I was wondering how they would manage to cram an entire book into the timeframe of a play but they did a cracking job.
Arif Akbar writes in the Guardian: 4 * "Captain Corelli's Mandolin review – wartime weepy is shocking and wondrous"
"Director Melly Still manages to both stay faithful to the original and inject it with freshness, while Rona Munro’s adaptation distils key themes, especially the question of whether the “enemy-occupier” in a war is ever free to show love or compassion to the occupied." Full Review...
Ann Treneman in The Times also gives it 4 * "The 2001 film adaptation of this novel may have been a turkey, yet this true-to-the-story stage adaptation is anything but"

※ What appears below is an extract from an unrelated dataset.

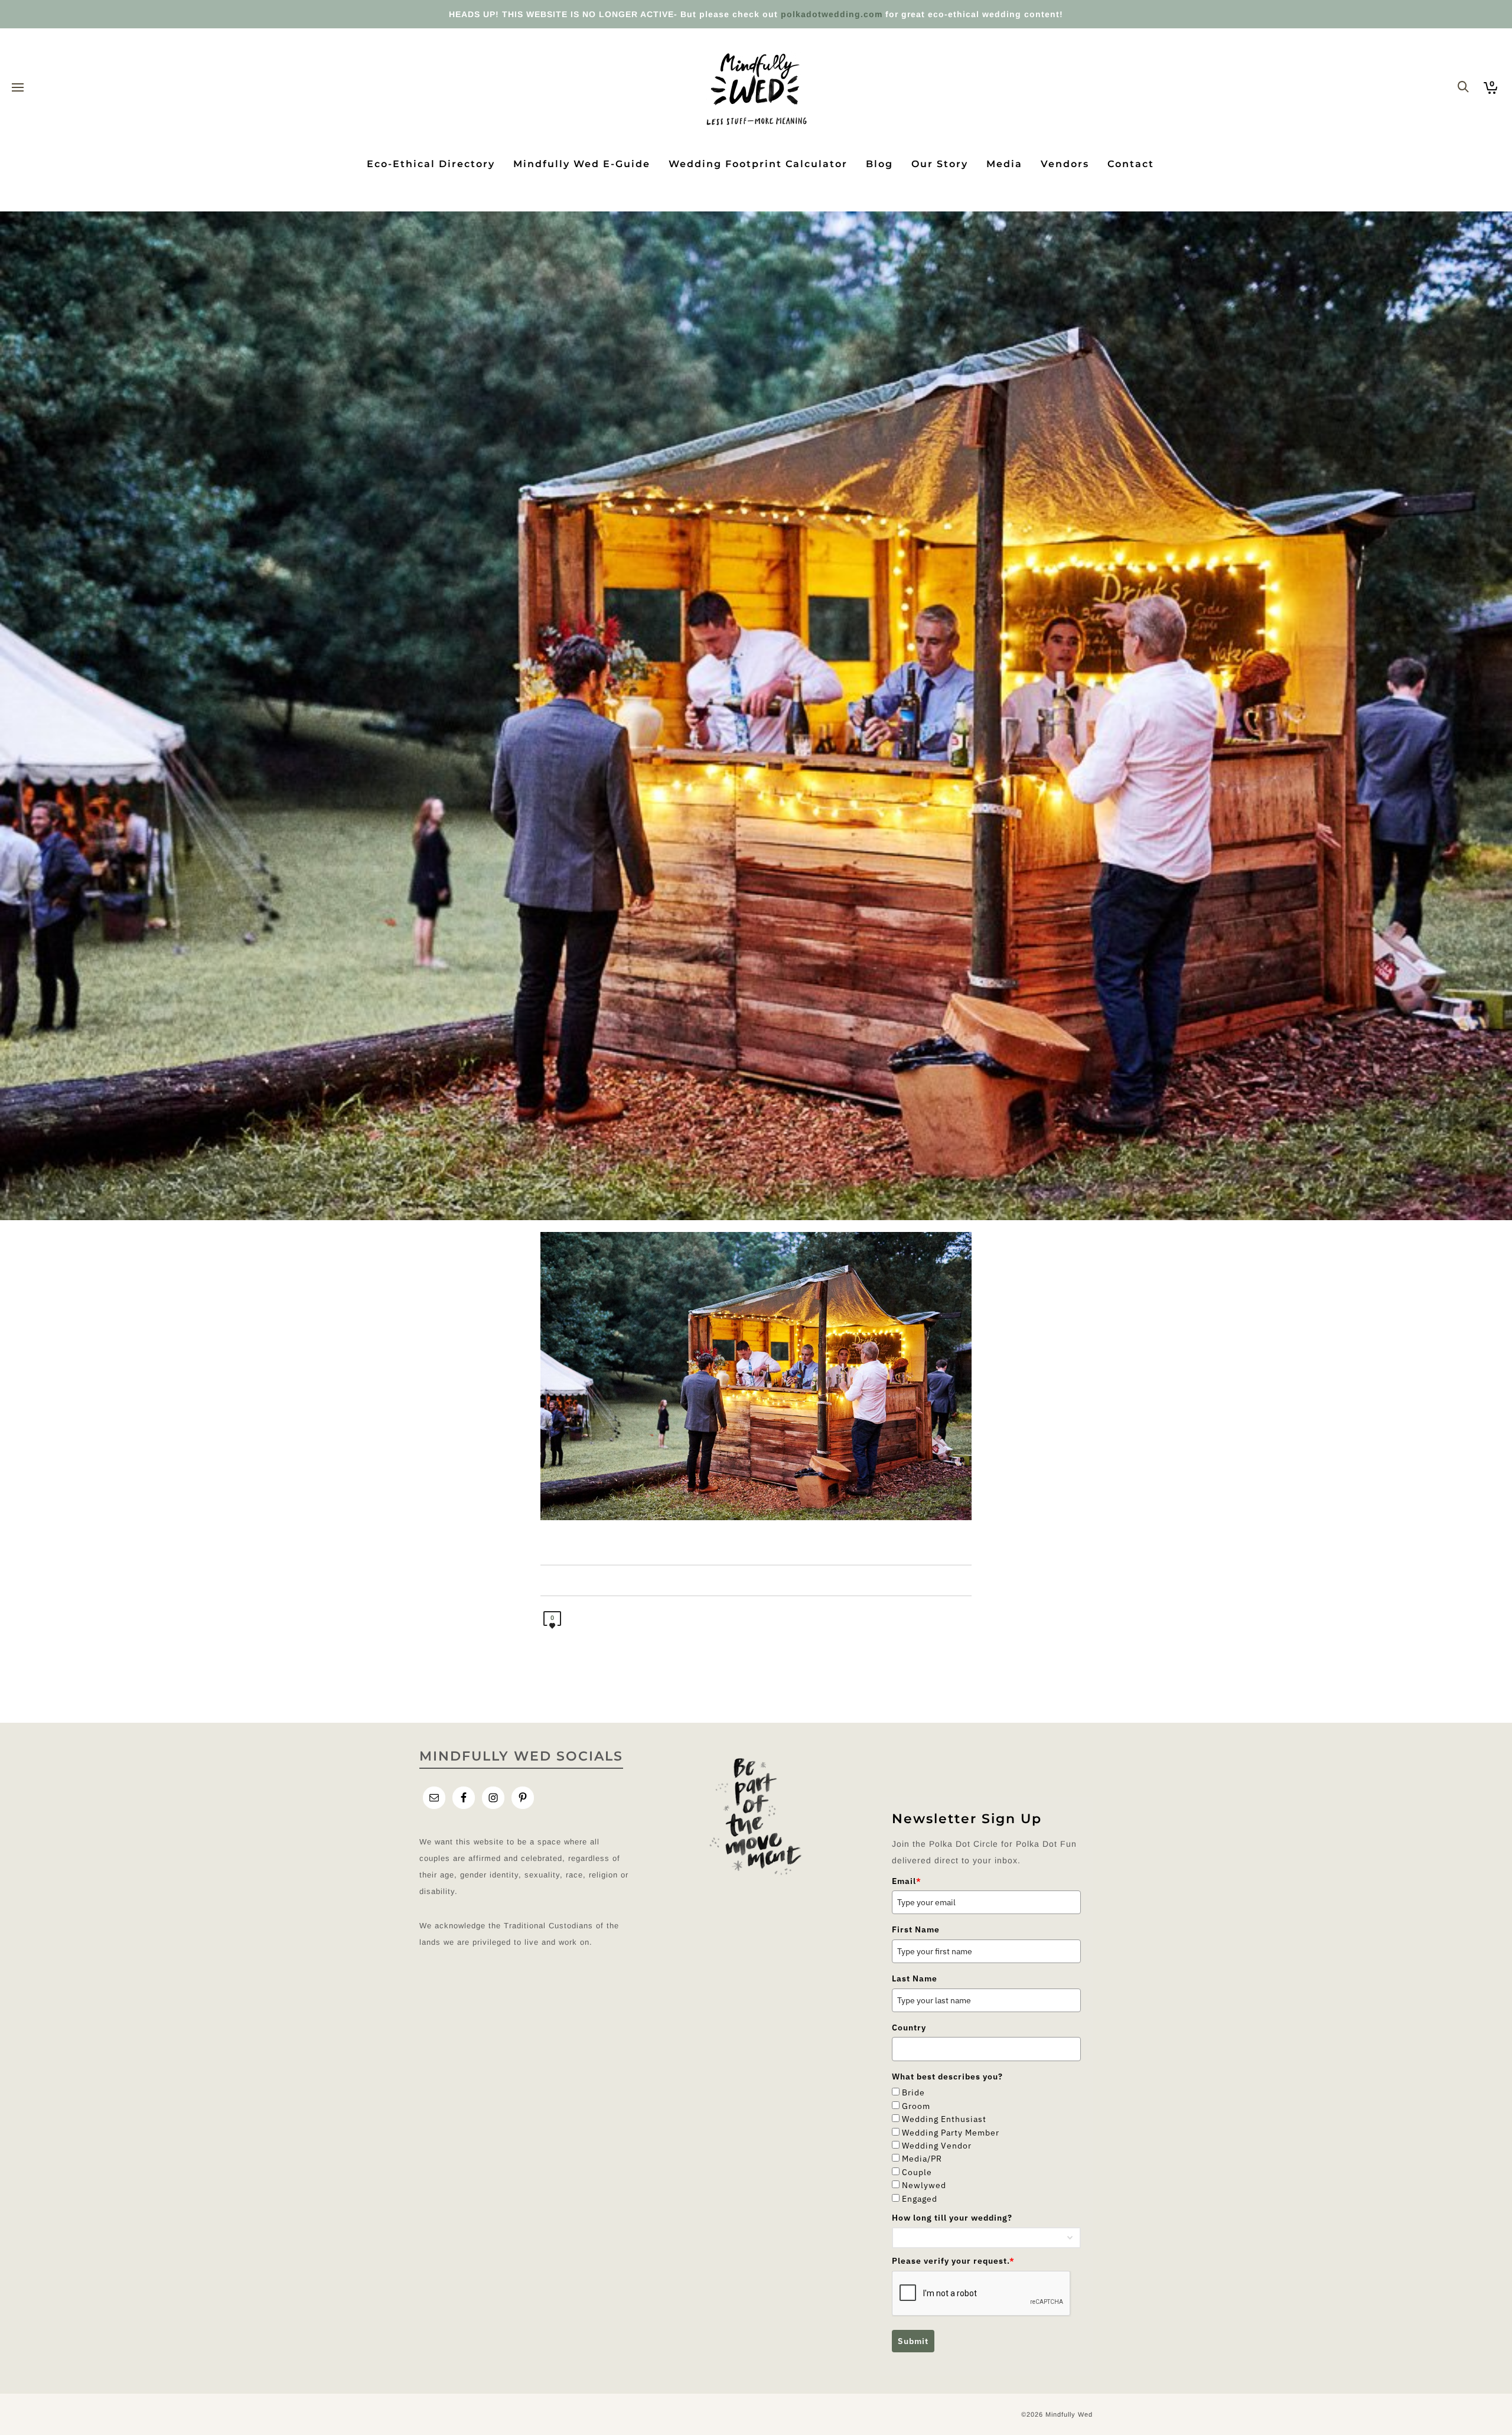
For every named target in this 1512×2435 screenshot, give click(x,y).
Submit (913, 2341)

"There are some nice touches. The idea that animals provide a way to the human heart is explored in a playful way: Luisa Guerreiro makes a really rather fantastic goat and Elizabeth Mary Williams will have endeared herself to pine martens everywhere. There is also an excellent performance from Joseph Long, as Pelagia’s father, the philosophical doctor. Bravo, too, to the sheer theatrical nature of it all, the attention to detail and the emphasis on surprise and spectacle, bound together by some moving musical moments. War is hell, of that we are sure, but there is a bit of heaven here too." Full review...And I agree with The Times, Luisa Guerreiro as the goat was brilliant!